Em entrevistas, uma dúzia de tecnólogos e pesquisadores de empresas tecnológicas chinesas afirmaram que as tecnologias de código aberto foram uma das principais razões para o rápido avanço do desenvolvimento da IA na China. Eles consideraram a IA de código aberto como uma oportunidade para o país assumir a liderança.
Mas isso não será fácil. Os Estados Unidos continuam na vanguarda da pesquisa em IA. E as autoridades dos EUA decidiram manter as coisas assim.
A Casa Branca implementou um embargo comercial com o objetivo de impedir que as empresas chinesas utilizem as versões mais avançadas de chips de computador essenciais para o desenvolvimento de inteligência artificial. Um grupo de legisladores apresentou um projeto de lei que facilitaria para a Casa Branca controlar a exportação de software de IA desenvolvido nos Estados Unidos. Outros estão buscando restringir o progresso das tecnologias de código aberto que contribuíram para o avanço de sistemas semelhantes na China.
As principais empresas norte-americanas também estão explorando novas tecnologias que visam eclipsar os poderes dos chatbots e geradores de vídeo atuais.
“As empresas chinesas são habilidosas em replicar e aprimorar o que já existe nos EUA,” afirmou Yiran Chen, professor de engenharia elétrica e computação na Universidade Duke, na Carolina do Norte. “Eles não são tão eficazes em criar algo completamente novo que possa superar os EUA em cinco a dez anos.”
No entanto, muitos na indústria tecnológica da China acreditam que a tecnologia de código aberto pode ajudá-los a crescer, apesar dessas restrições. Se os reguladores dos EUA restringirem o progresso dos projetos de código aberto norte-americanos, como estão discutindo alguns legisladores, a China poderá obter uma vantagem significativa.

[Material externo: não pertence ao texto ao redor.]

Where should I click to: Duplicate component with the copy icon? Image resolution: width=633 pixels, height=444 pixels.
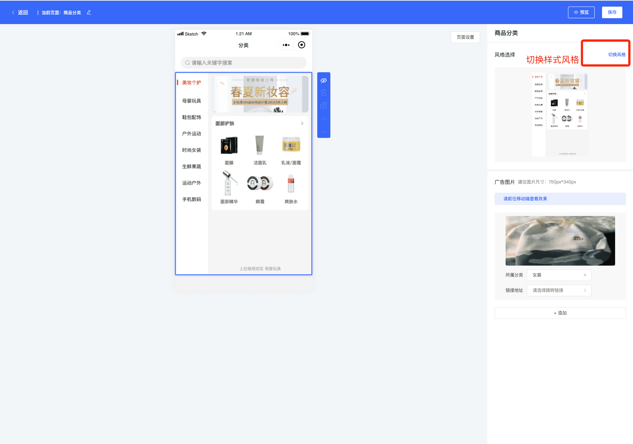323,106
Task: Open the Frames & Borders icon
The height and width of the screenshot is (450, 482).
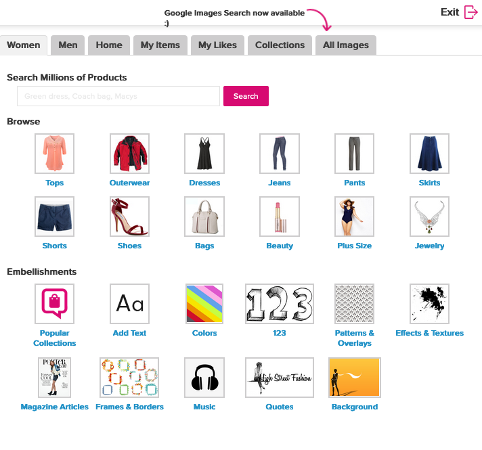Action: coord(129,378)
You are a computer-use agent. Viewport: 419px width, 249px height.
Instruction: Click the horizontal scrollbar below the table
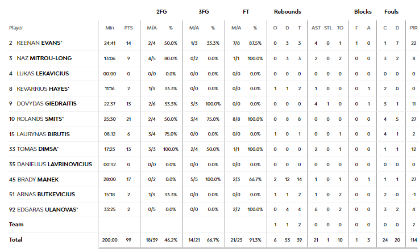[259, 248]
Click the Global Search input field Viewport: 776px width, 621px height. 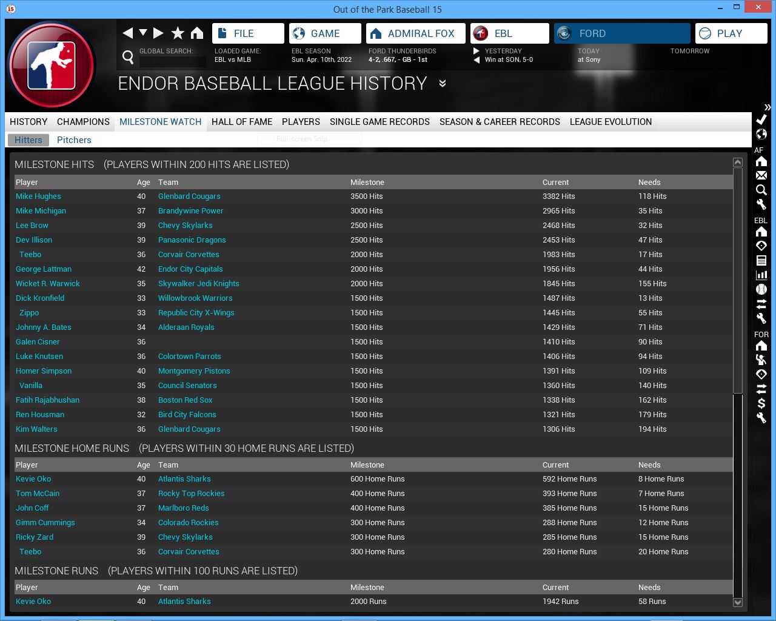(x=172, y=61)
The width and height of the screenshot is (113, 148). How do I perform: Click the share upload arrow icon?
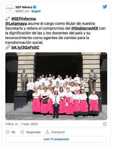pyautogui.click(x=47, y=132)
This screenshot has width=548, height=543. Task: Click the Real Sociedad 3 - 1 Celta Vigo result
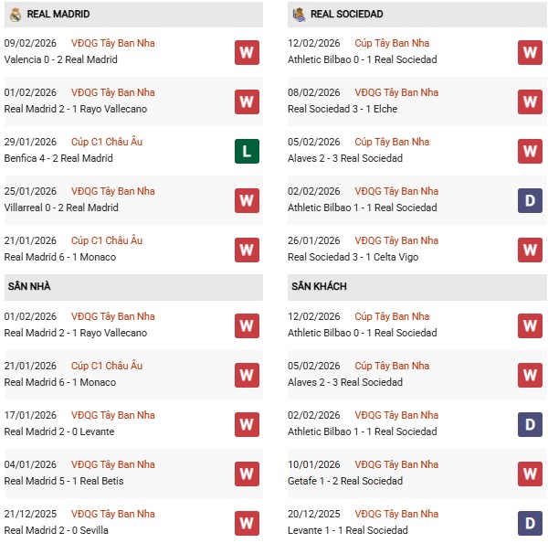point(353,257)
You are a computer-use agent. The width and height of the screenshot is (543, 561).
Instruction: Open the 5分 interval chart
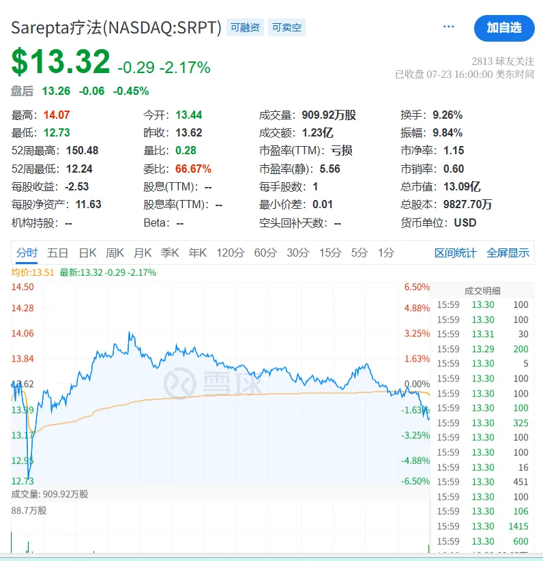click(x=359, y=253)
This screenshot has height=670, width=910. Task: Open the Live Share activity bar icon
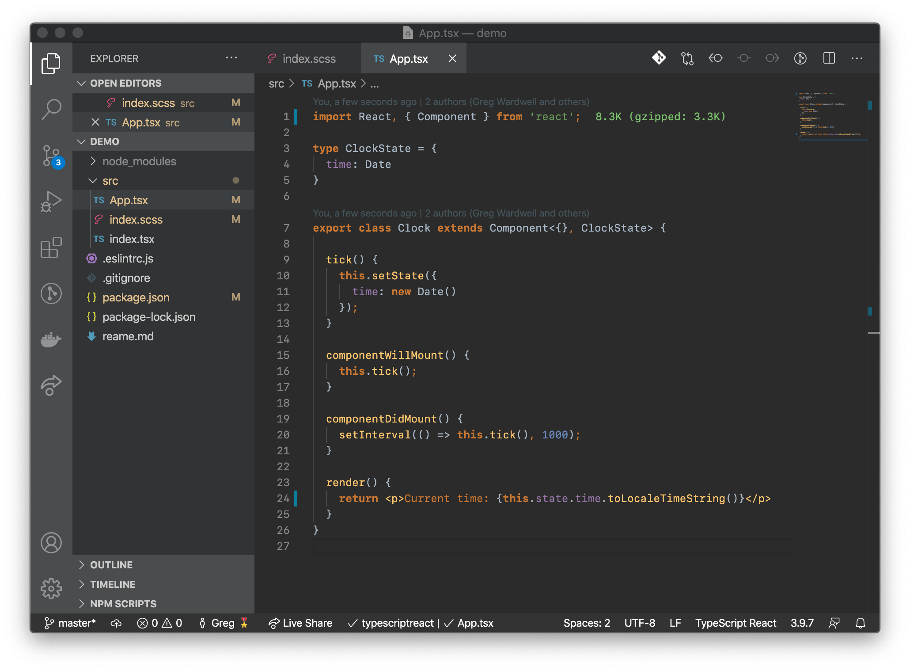[x=51, y=385]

Se as melhores tecnologias de código aberto vierem da China, os desenvolvedores dos EUA poderão acabar construindo seus sistemas com base nas tecnologias chinesas.
“A IA de código aberto é a base do desenvolvimento da IA”, disse Clément Delangue, CEO da Hugging Face, uma empresa que abriga muitos dos projetos de IA de código aberto do mundo. Os EUA construíram a sua liderança em IA através da colaboração entre empresas e pesquisadores, afirmou, “e parece que a China pode fazer a mesma coisa”.
Os sistemas de IA exigem enormes recursos: talento, dados e poder computacional. Pequim deixou claro que os benefícios provenientes de tais investimentos devem ser compartilhados. O governo chinês despejou dinheiro em projetos de IA e subsidiou recursos como centros de computação.
No entanto, as empresas de tecnologia chinesas enfrentam um grande desafio no desenvolvimento de seus sistemas de IA: a necessidade de cumprir o rigoroso regime de censura de Pequim, que também se aplica às tecnologias de IA generativa.
O novo gerador de vídeo de Kuaishou, Kling, parece ter sido treinado para seguir as regras. Mensagens de texto que contenham qualquer menção ao presidente da China, Xi Jinping, ou tópicos polêmicos como o feminismo e a crise imobiliária do país geraram mensagens de erro. Uma imagem do Congresso Nacional Popular deste ano resultou em um vídeo dos delegados mudando de posição em seus lugares.
Kuaishou não respondeu a perguntas sobre quais medidas a empresa tomou para evitar que o Kling criasse conteúdo prejudicial, falso ou politicamente sensível.
Ao disponibilizar gratuitamente suas tecnologias de IA mais avançadas, os gigantes tecnológicos da China estão demonstrando sua disposição em contribuir para o avanço tecnológico geral do país. Pequim determinou que o poder e o lucro da indústria tecnológica devem ser direcionados para o objetivo da autossuficiência.
A preocupação de alguns na China é com a possibilidade de o país enfrentar dificuldades para adquirir os chips de computação necessários para desenvolver tecnologias cada vez mais avançadas. Mas isso ainda não impediu as empresas chinesas de desenvolverem novas tecnologias poderosas que possam competir com os sistemas dos EUA.